Living at the growing tip

We can learn a lot from mushrooms.

They build cross-species communities that improve the ecosystems they live in, they are in a constantly gender-fluid state of evolution and are happiest in a state of uncertainty…the list of admirable qualities we fail miserably at as humans is endless.

Like most mycelium fans (and I’m imagining you’re one of them) I spend a lot of time thinking about how I can be more mushroom.

Life for mycelium is spent at the growing tip, in a constant state of becoming as it moves forwards, laying down layer on layer of new cells. The mycelial network behind them is the past, the vast expanse of soil, rotting wood, fermented beans or empty space is the future.

There are no labels, boundaries or rules for a mycelium. No big, noisy changes to be planned and strategised, just a slow and steady change with the vernacular of the place they find themselves. Don’t like it here? Grow a new tip and get yourself outa there. Like the look of that nice fallen branch, head over there cell-by-cell, send out the chemical signal and tell your friends, dinner’s up!

This is how I feel. I started Bród as a way of solidifying a messy pile of thoughts into something that I could pick up and look at. How do you create an alternative protein source that doesn’t rely on ingredients that consume massive amounts of carbon? How do you use what we already have in the UK to close a loop on a broken farming system, providing value back to farmers? How can you consume something that actually adds back nitrogen to the soil? And how can you create the kind of value in plant-based foods that we’ve seen in the growth of organic meats, cheeses and other animal foods in the last 20 years?

The answer was a business of some kind making amazing-tasting (IMHO) British-grown fermented plant meats accessible and aspirational. But like a mycelium, as you chew through one idea, you find yourself discovering others.

What about the massive lack of diversity in food and farming? Or in the countryside as a whole? What even does the ‘countryside’ become, if not a massive commuter belt, generating carbon credits for us to happily spend on subsidised chicken from America? Does Tempeh and Oncnom made of ancient British varieties of beans solve that? Does it need to??

Like a mycelium in search of it’s teen-crush substrate, I find myself playing Smallown Boy on repeat, scrolling through pictures of pre-enclosure farming systems and reading books about medieval queer witch trials. Not so much looking for one answer, but at least searching for a pattern in the matrix of ideas that is growing.

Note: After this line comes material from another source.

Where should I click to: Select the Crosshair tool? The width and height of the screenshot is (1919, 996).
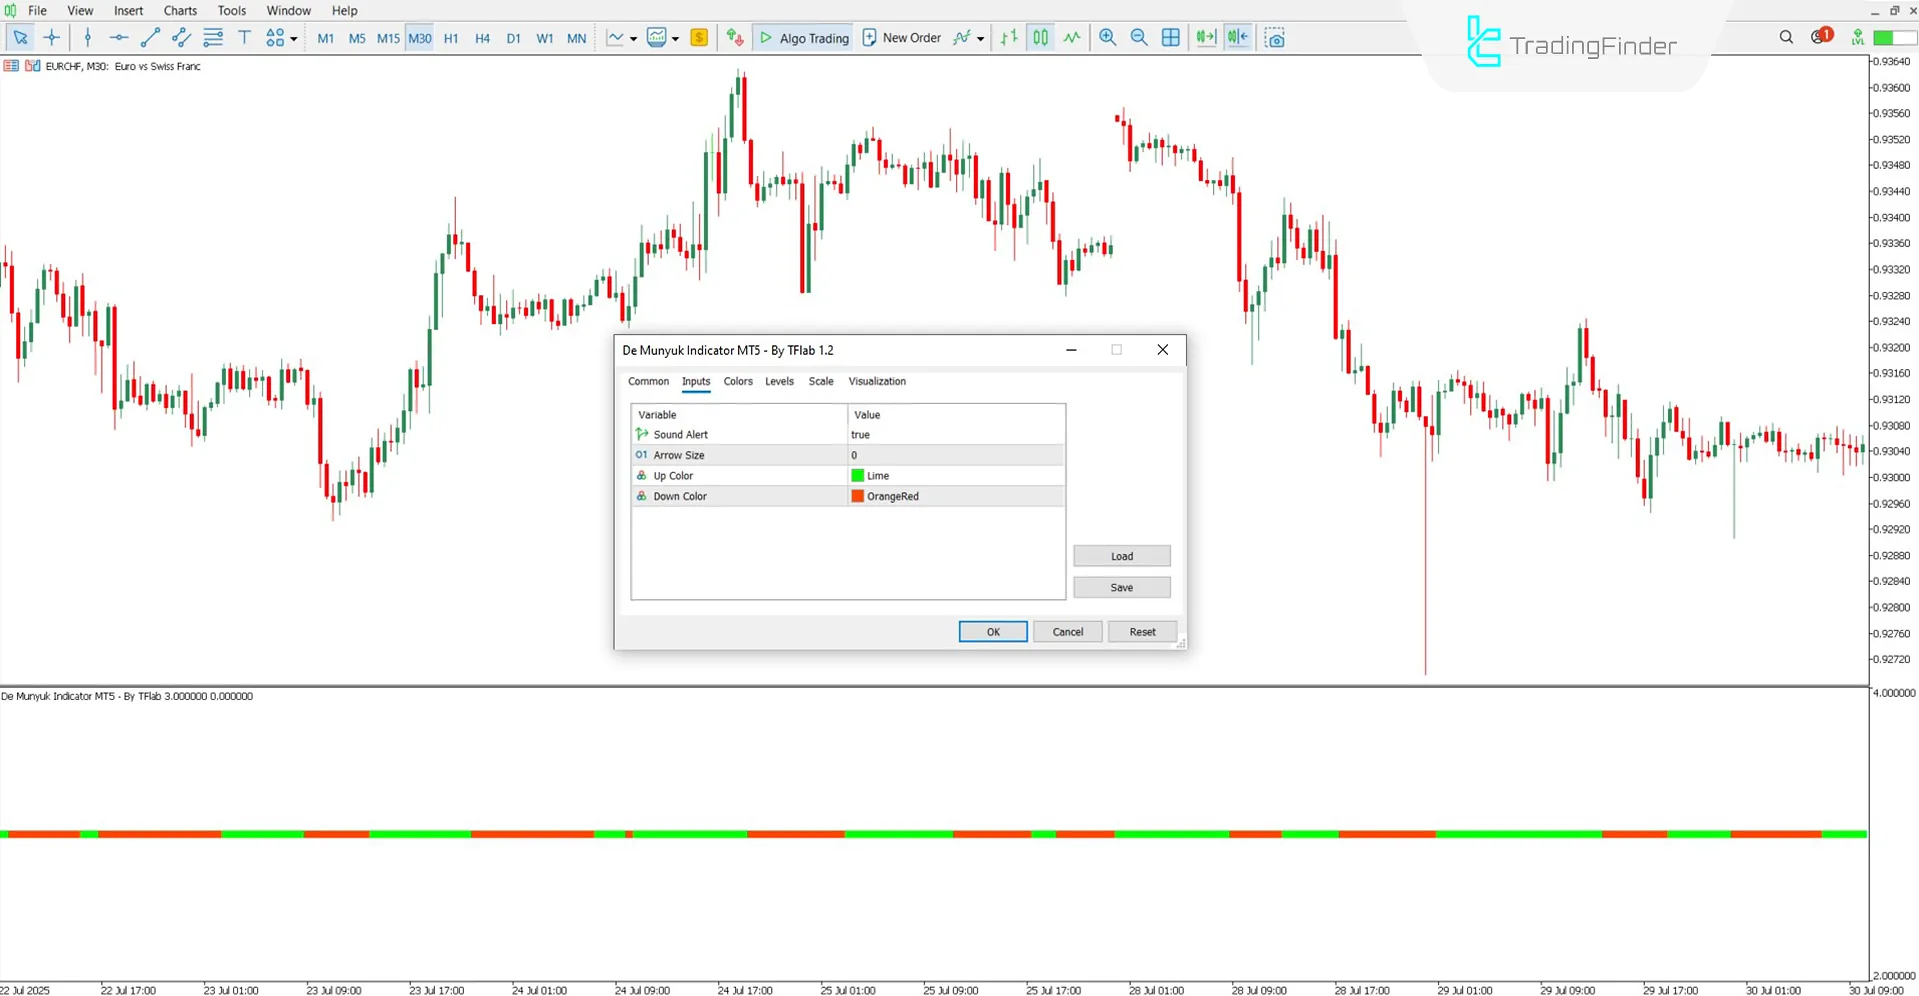[x=51, y=37]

Life has taught us to be quiet until we know the answer. Never think out loud in case you get it wrong. Be clear, focus. But now doesn’t feel like the time for focussing. I haven’t found my freshly sawn log yet! my mind isn’t ready to settle on one substrate.

So what is Bród?! I don’t know… yet.

It may well be what it was to start with but it’s still a baby, it could become anything.

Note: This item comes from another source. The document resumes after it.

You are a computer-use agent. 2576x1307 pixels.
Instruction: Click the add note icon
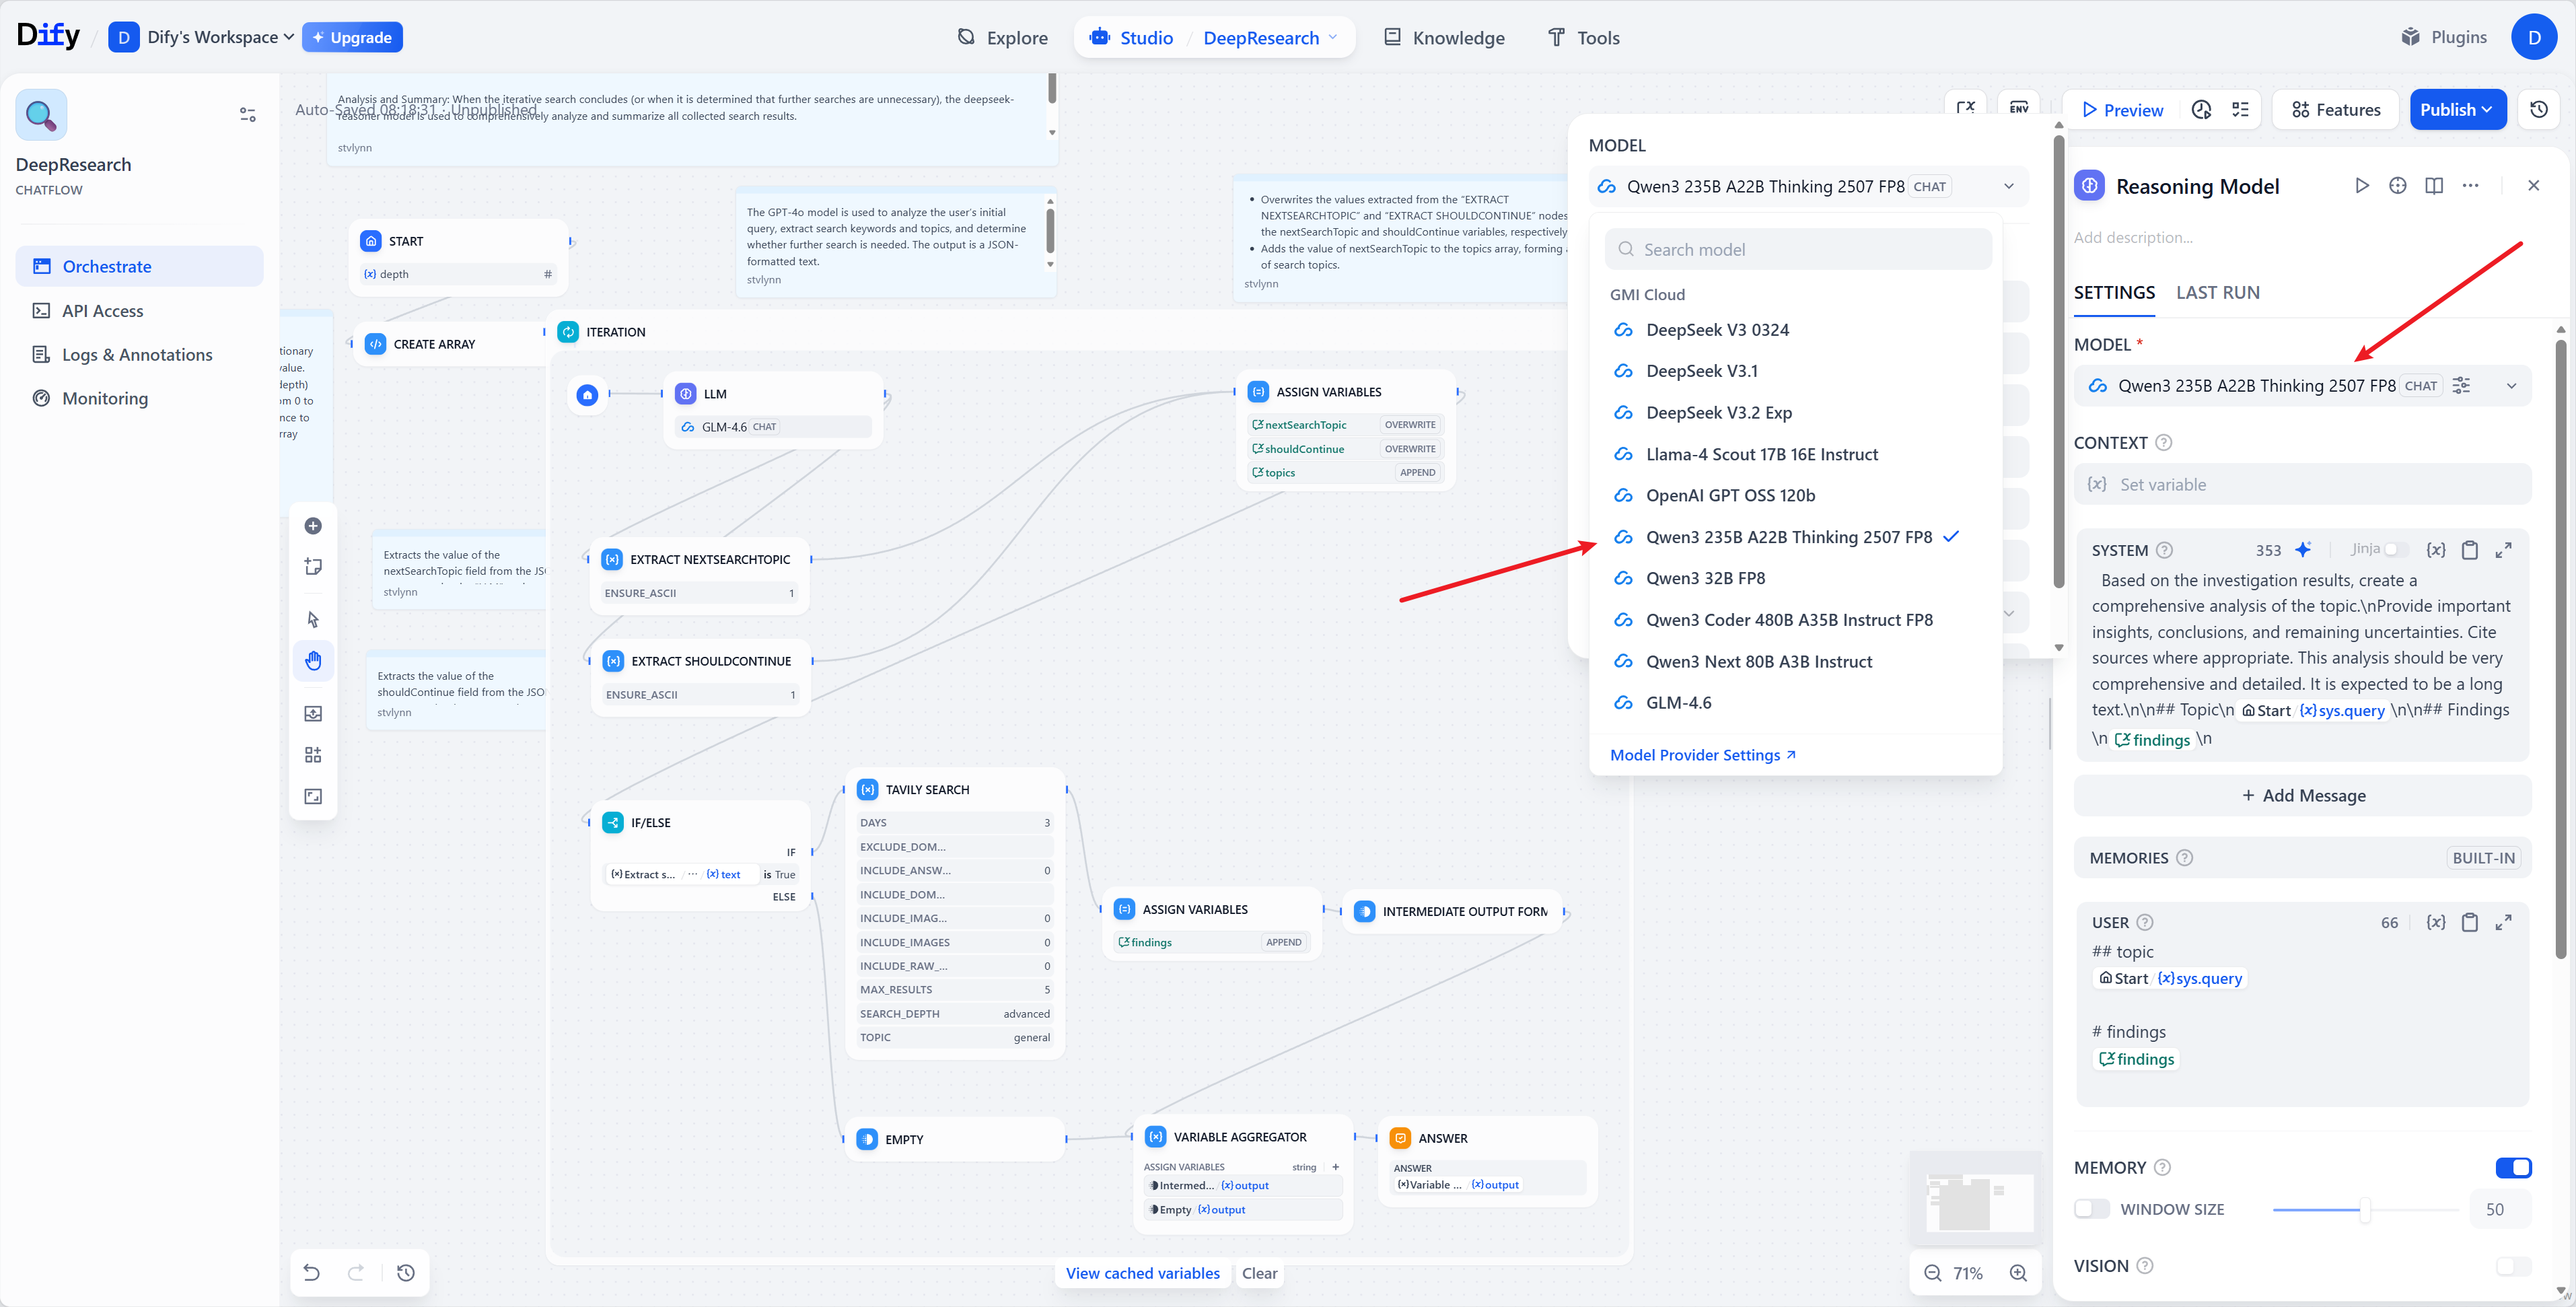[313, 567]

So I’m starting this blog to think out loud. Bród will go back to its primordial state, a collection of evolving ideas until it re-emerges with a new form on the other side. As Bród evolves, maybe somewhere else, maybe to where it started, you can follow the winding path of it’s growing tipson this blog.

When we find our log, we’ll know. Until then, let’s go adventuring across the forest floor in search of it.